Task directions → Would you transcribe the plane equation solution between "we get $$a(x" and "equation of plane.", inclusive?

Given text →
__________________________________________________

Equation of plane passing through $$(2, 2, 1)$$ is

$$a(x - 2) + b(y - 2) + c(z - 1) = 0 .... (i)$$

Since, above plane is perpendicular to

$$3x + 2y + 4z + 1 = 0$$

and $$2x + y + 3z + 2 = 0$$

$$\therefore 3a + 2b + 4c = 0 .... (ii)$$

and $$2a + b + 3c = 0 .... (iii)$$

$$[\because$$ for perpendicular, $$a_{1}a_{2} + b_{1}b_{2} + c_{1}c_{2} = 0]$$

On multiplying eq. (iii) by $$2$$, we get

$$4a + 2b + 6c = 0 .... (iv)$$

On subtracting eq, (iv) from eq. (ii), we get

$$\implies c = \dfrac {-a}{2}$$

On putting $$c = \dfrac {-a}{2}$$ in eq. (iii), we get $$b = \dfrac {-a}{2}$$

On putting $$b = \dfrac {-a}{2}$$ and $$c = \dfrac {-a}{2}$$ in eq. (i),

we get $$a(x - 2) - \dfrac {a}{2}(y - 2) - \dfrac {a}{2} (z - 1) = 0$$

$$\implies \dfrac {a}{2} [2(x - 2) - (y - 2) - (z - 1)] = 0$$

$$\implies 2x - 4 - y + 2 - z + 1 = 0$$

$$\implies 2x - y - z - 1 = 0$$ is the required equation of plane.

__________________________________________________

Stored data
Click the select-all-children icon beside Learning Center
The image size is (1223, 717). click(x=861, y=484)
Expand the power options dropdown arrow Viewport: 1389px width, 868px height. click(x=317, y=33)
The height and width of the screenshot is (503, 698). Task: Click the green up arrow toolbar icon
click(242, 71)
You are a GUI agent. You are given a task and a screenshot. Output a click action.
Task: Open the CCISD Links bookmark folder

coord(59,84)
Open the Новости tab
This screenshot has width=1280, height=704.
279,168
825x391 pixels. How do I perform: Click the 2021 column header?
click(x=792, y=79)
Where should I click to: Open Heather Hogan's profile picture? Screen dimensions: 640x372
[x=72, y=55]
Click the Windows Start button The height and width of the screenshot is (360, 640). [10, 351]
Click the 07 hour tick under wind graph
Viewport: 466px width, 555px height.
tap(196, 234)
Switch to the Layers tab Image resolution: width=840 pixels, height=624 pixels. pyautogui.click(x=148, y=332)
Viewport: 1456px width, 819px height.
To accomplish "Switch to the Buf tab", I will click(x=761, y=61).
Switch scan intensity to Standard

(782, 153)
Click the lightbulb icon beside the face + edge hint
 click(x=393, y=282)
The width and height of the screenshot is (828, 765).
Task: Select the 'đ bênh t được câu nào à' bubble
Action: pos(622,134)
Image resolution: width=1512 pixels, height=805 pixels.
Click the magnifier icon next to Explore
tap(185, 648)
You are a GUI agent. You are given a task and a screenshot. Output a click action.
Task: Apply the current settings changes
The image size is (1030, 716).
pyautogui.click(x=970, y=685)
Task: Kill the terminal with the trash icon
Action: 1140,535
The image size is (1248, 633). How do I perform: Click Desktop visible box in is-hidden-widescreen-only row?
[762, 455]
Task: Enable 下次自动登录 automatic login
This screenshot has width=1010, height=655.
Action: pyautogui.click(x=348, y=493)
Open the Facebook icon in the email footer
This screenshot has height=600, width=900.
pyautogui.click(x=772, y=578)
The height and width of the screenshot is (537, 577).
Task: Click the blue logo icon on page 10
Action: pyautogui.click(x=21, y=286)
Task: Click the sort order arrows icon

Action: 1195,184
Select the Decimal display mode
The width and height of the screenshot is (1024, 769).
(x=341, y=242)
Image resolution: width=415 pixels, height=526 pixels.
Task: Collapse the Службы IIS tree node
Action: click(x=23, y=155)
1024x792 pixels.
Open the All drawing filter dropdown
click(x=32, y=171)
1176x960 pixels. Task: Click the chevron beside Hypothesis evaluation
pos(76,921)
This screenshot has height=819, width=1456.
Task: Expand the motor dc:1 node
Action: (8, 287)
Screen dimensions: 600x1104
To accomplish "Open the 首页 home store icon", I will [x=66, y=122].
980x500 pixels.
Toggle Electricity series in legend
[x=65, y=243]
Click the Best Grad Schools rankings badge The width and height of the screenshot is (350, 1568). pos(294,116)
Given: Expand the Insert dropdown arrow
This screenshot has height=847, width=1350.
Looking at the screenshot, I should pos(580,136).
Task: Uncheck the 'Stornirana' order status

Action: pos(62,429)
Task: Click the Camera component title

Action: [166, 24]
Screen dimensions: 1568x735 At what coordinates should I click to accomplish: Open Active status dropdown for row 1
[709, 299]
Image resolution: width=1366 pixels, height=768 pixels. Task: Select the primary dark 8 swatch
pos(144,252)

__________________________________________________

Task answer →
we get $$a(x - 2) - \dfrac {a}{2}(y - 2) - \dfrac {a}{2} (z - 1) = 0$$

$$\implies \dfrac {a}{2} [2(x - 2) - (y - 2) - (z - 1)] = 0$$

$$\implies 2x - 4 - y + 2 - z + 1 = 0$$

$$\implies 2x - y - z - 1 = 0$$ is the required equation of plane.